Christoph Leitl, president of the Austrian Federal Economic Chamber (WKÖ), visited the Silicon Valley and Stanford last week to talk about innovation and entrepreneurship and the challenges for Europe and Austria in the 21st Century. Austria is without doubts affected by the challenges that new technologies bring, and many of them come out of the Silicon Valley. Just recently the Austrian Parliament changed legislation on investments in part to new business models that crowd-funding/-investing platforms like Kickstarter developed. Silicon Valley based social networks such as Facebook, LinkedIn, and Twitter change the way people connect, disrupt news reporting, and impact the political life in Austria. Computers and mobile devices changed our jobs and communication systems, and they are a reason for the "silicon" in Silicon Valley. And many more industries in Austria will be affected, such as car manufacturing. Ten year old Tesla Motors is the first successful American car company startup in over 80 years and with what an entry! The Tesla Model S electric vehicle earned the highest accolades from the Consumer Reports magazine ever given to a car, has the highest safety standards of any car in the US, and outsold German cars in several ZIP-codes. And this car does not have an engine, which puts the future of Austrian companies such as the BMW Motorenwerke in Steyr into question. This is a dying industry.

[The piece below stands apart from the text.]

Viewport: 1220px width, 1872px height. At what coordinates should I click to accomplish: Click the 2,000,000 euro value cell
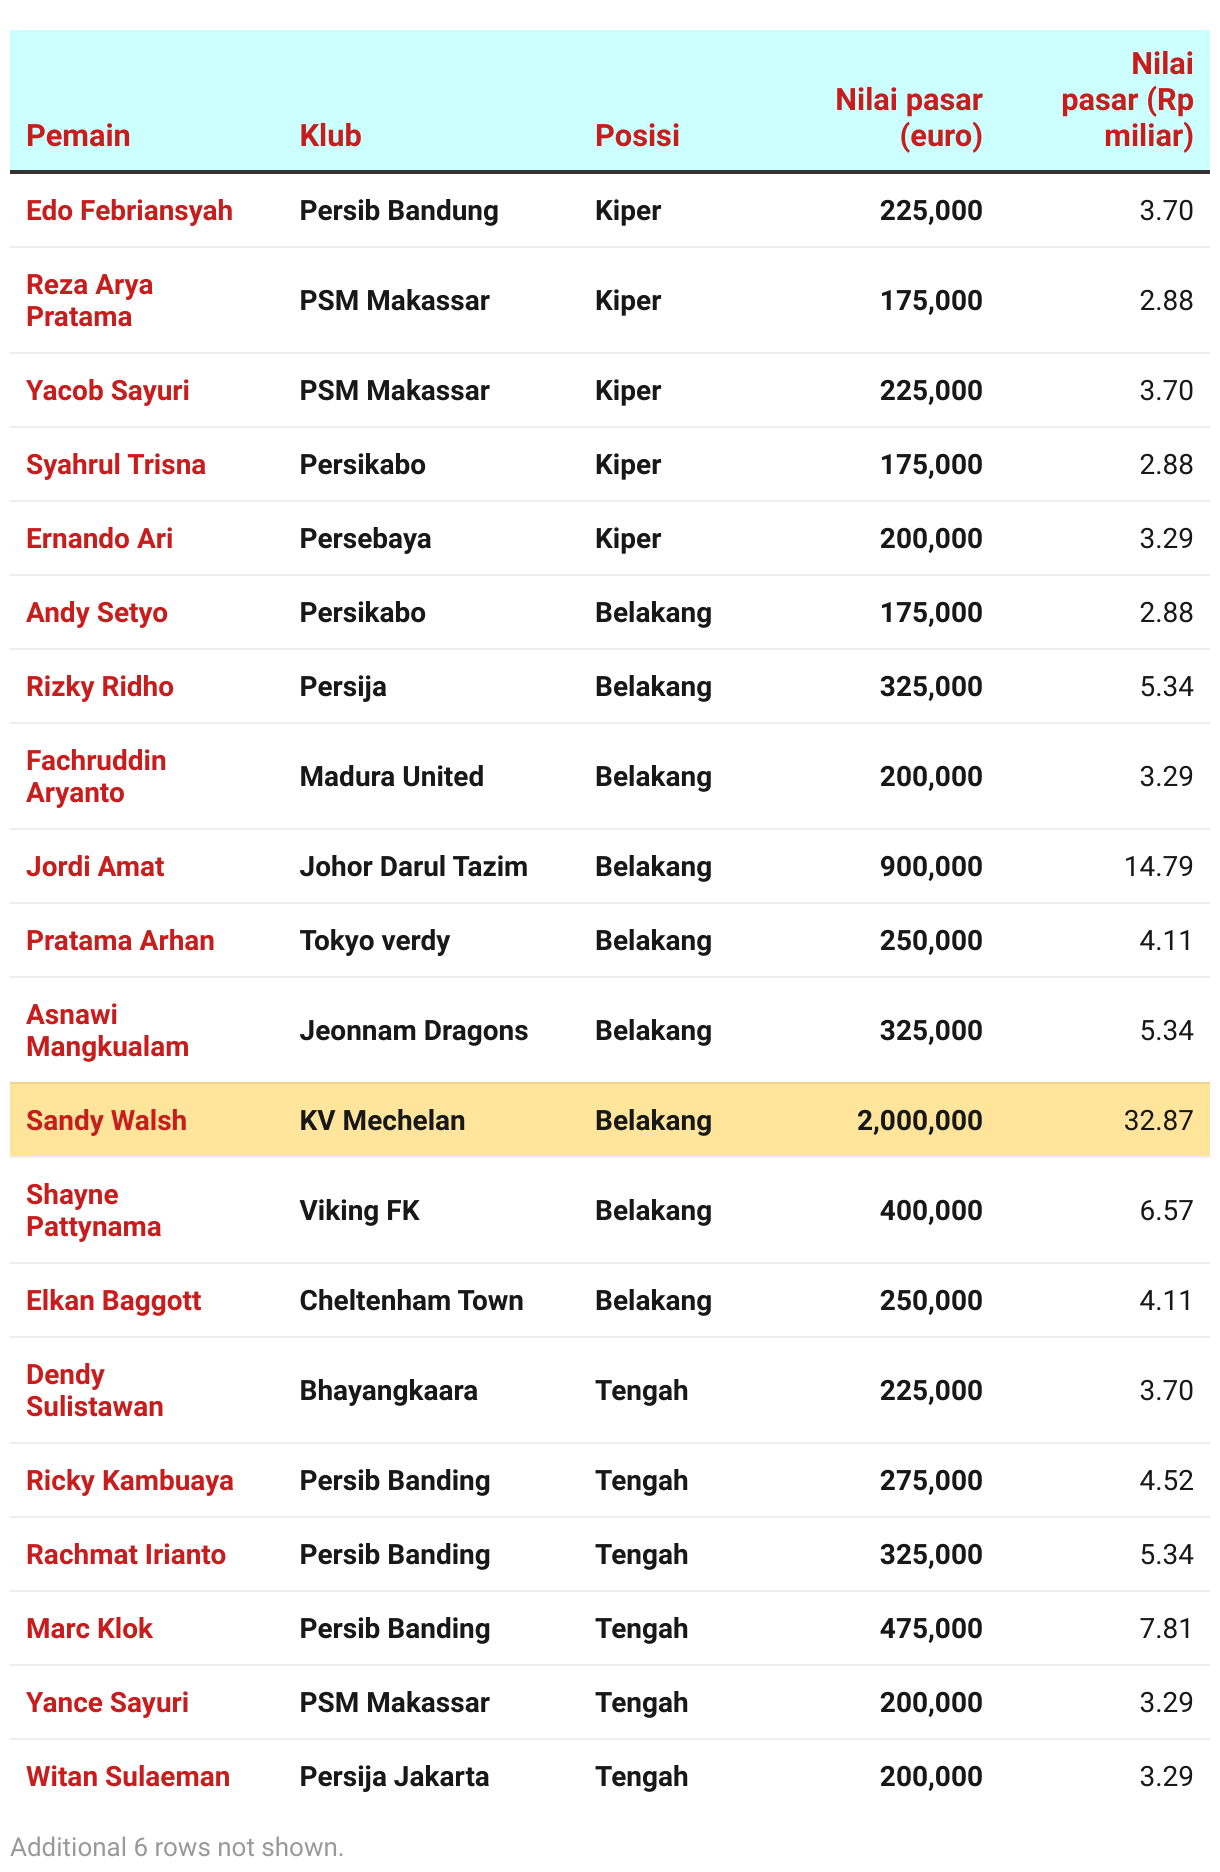(919, 1120)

That's why the Austrians in the Bay Area were keen to understand Leitl's position and vision for the future of Austria's relationship with the Silicon Valley. We were pretty much disappointed.
Just some facts
Austria does not have any official representation in the Silicon Valley except a Honorary Consul (with whom we are actually pretty happy). We have no trade office, no consulate, no science office, or any other official representation here. The Austrian Scientists in North America Bay Area-chapter comes closest to any form of official thing, and this is just a private association of which I am a founding member. Also companies lack in their presence. Trumer Brewery in Berkeley with 30ish employees, Red Bull, and beside startups and many individuals both in the corporate and academic world: that's what we have here. We do have more Austrians than we had 10 years ago, though we don't have numbers on that. Our gut guesses say that the number must have doubled or tripled, given the many Austrians attending the Austrian Stammtisch or Christmas-parties.
But we do have the go-Silicon Valley initiative from Advantage Austria, sponsored by the WKÖ. Toni Emsenhuber and Rudi Thaler do a terrific job given the resources and their location (both are in LA) to help Austrian startups to spend time in the Silicon Valley and learn and scale their companies. While this has certainly given a boost for many companies and created awareness back home in Austria, it is clear that the program needs to take it up a notch. Which is with the current financial and structural support not possible. But instead of honestly trying to understand what makes the Silicon Valley so special, and reaching out to local Austrians to involve them (and they are willing), we won't get anywhere. A visit like this seems just as another photo-opportunity for officials, and thus not worth the money spent.